REQUEST 1
Reproduce every line of the listing that follows the sermon, word for word and in its original order, but omit the pictures.

:::::

The Ghost of Christmas Yet to Come
Hespeler,
18 November, 2016 © Scott McAndless
Luke 1:46-55, Luke 12:13-21
“Ghost of the Future! I
fear you more than any spectre I have seen.” It is with those words that
Ebenezer Scrooge greets the arrival of the Ghost who is called, “The Ghost of Christmas Yet to Come.”
Scrooge is not alone in this. Nothing frightens us more than the dark unknown
of the future.
Nevert
heless, though his trembling legs can
barely hold him up, Scrooge promises to brave the Ghost’s company and to pay
heed to whatever it may show him. In this he lies, as we all probably would in
his situation.
The ghost doesn’t speak but it shows him people reacting in
various ways to the death of some wealthy person. There are some men of
business for whom the death barely registers. Then Scrooge goes to see two women
and a man who have pilfered various objects from the dead man’s rooms and his
body and are seeking to sell them to a pawnbroker. Finally, he is shown a poor
couple who are in debt to this man and who rejoice that his passing has given
them a little more time to settle their debts.
Scrooge observes all of this but does not see any of it – at least, he does not see the central truth of it
all – though it is obvious enough to us, the readers. The dead man is, of course,
Ebenezer Scrooge himself. We all guess it within a few paragraphs, but Ebenezer
misses it. He doesn’t even recognize his own laundress when she takes his
bedclothes to the pawnbroker. For that matter, he doesn’t recognize his own
blankets and sheets and the curtains that have hung about his bed for these
many years. He neither recognizes his own buttons nor pins nor the debtors who
owe him money.

:::::

REQUEST 2
Edit the sermon passage starting at "Scrooge is not" and ending at "his situation." so that "Ebenezer" takes the place of "Scrooge".

:::::

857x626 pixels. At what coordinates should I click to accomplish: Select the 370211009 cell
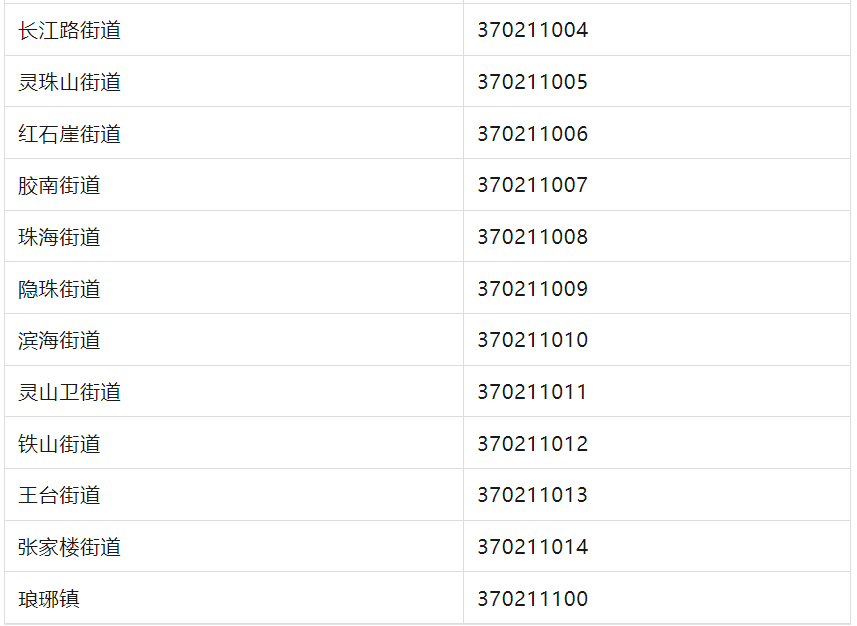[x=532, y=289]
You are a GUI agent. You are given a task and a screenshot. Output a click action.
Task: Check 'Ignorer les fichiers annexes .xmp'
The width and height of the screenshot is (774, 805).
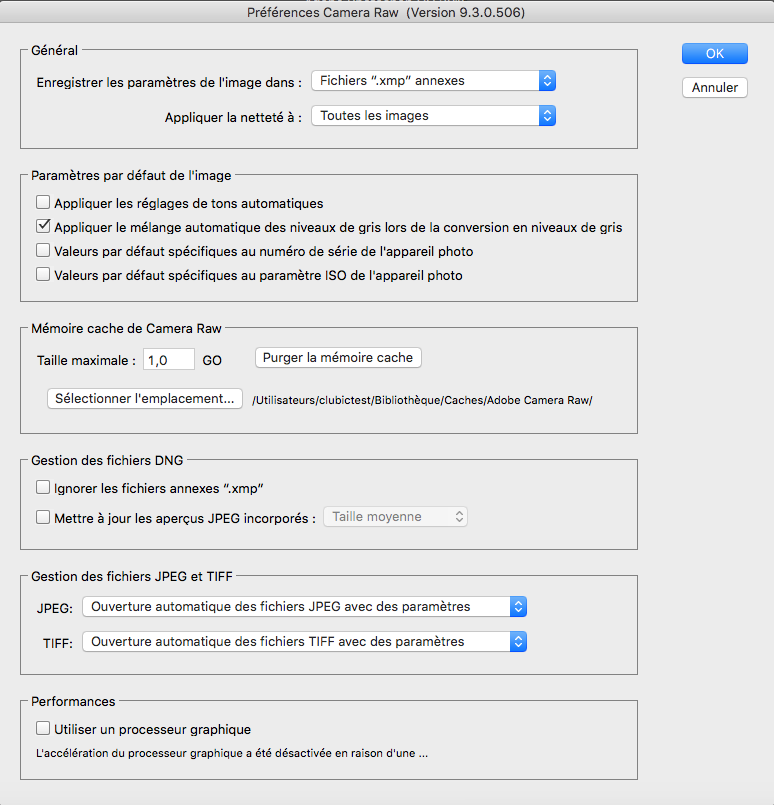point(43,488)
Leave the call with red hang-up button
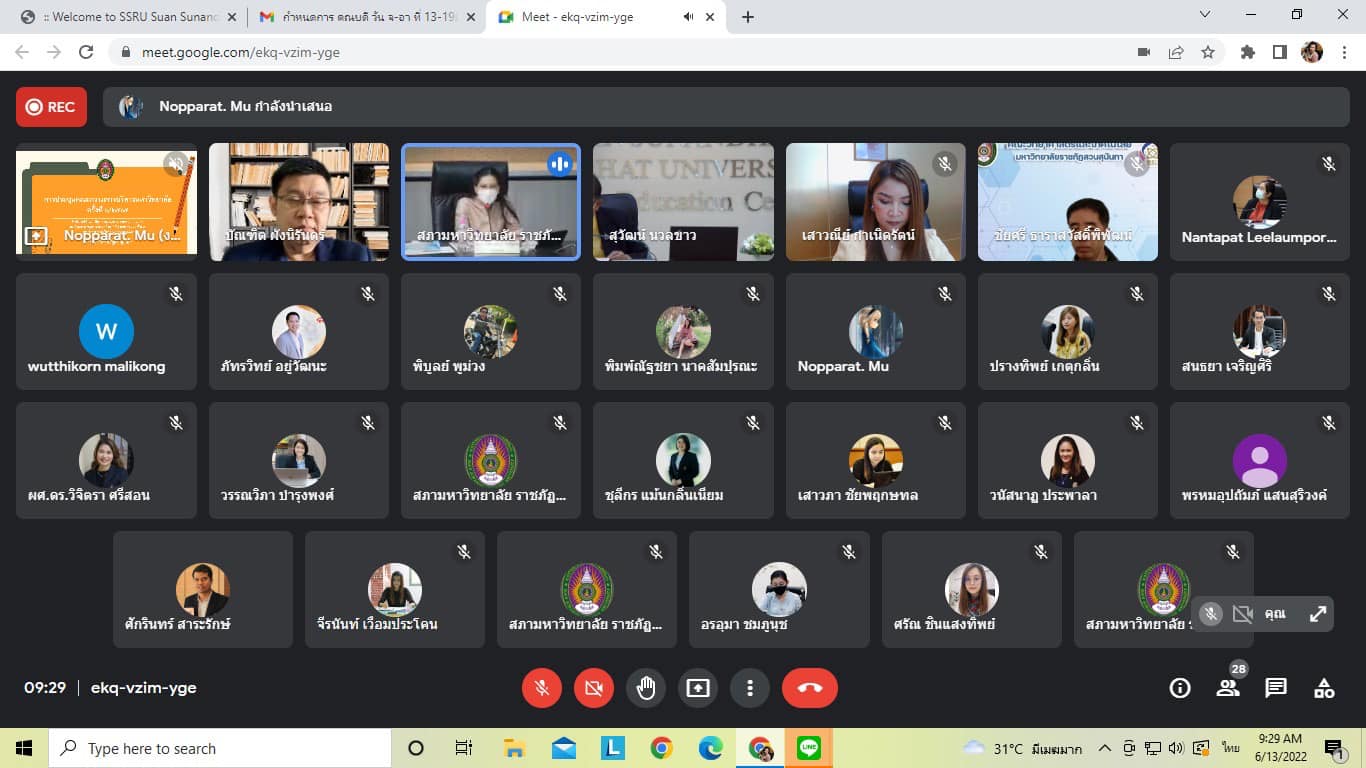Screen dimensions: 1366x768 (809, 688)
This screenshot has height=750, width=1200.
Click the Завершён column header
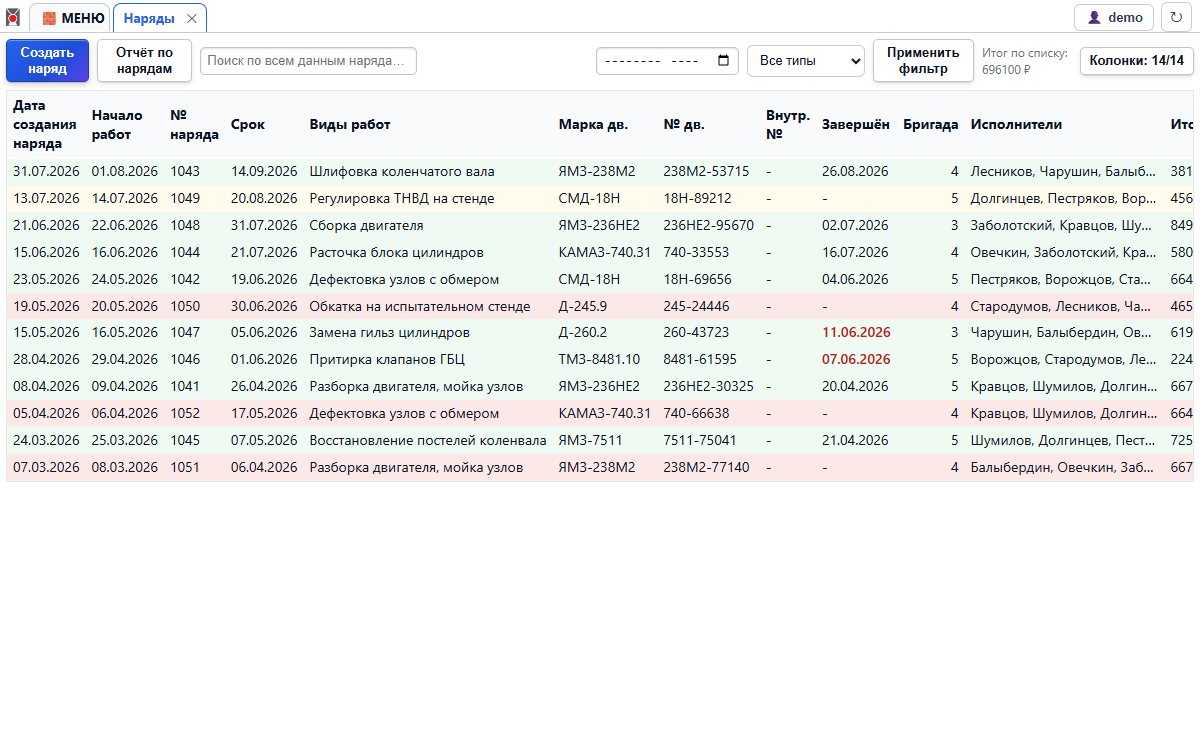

:::::

REPLY 1
857x626 pixels. At what coordinates should I click to accomplish: Select the 370211009 cell
[x=532, y=289]
You are a GUI agent. You are given a task and a screenshot. Output a click action.
Task: Check 'Ignorer les fichiers annexes .xmp'
The width and height of the screenshot is (774, 805).
point(43,488)
Leave the call with red hang-up button
Screen dimensions: 1366x768 (809, 688)
This screenshot has height=750, width=1200.
Click the Завершён column header

REPLY 2
Ebenezer is not alone in this. Nothing frightens us more than the dark unknown
of the future.
Nevert
heless, though his trembling legs can
barely hold him up, Ebenezer promises to brave the Ghost’s company and to pay
heed to whatever it may show him. In this he lies, as we all probably would in
his situation.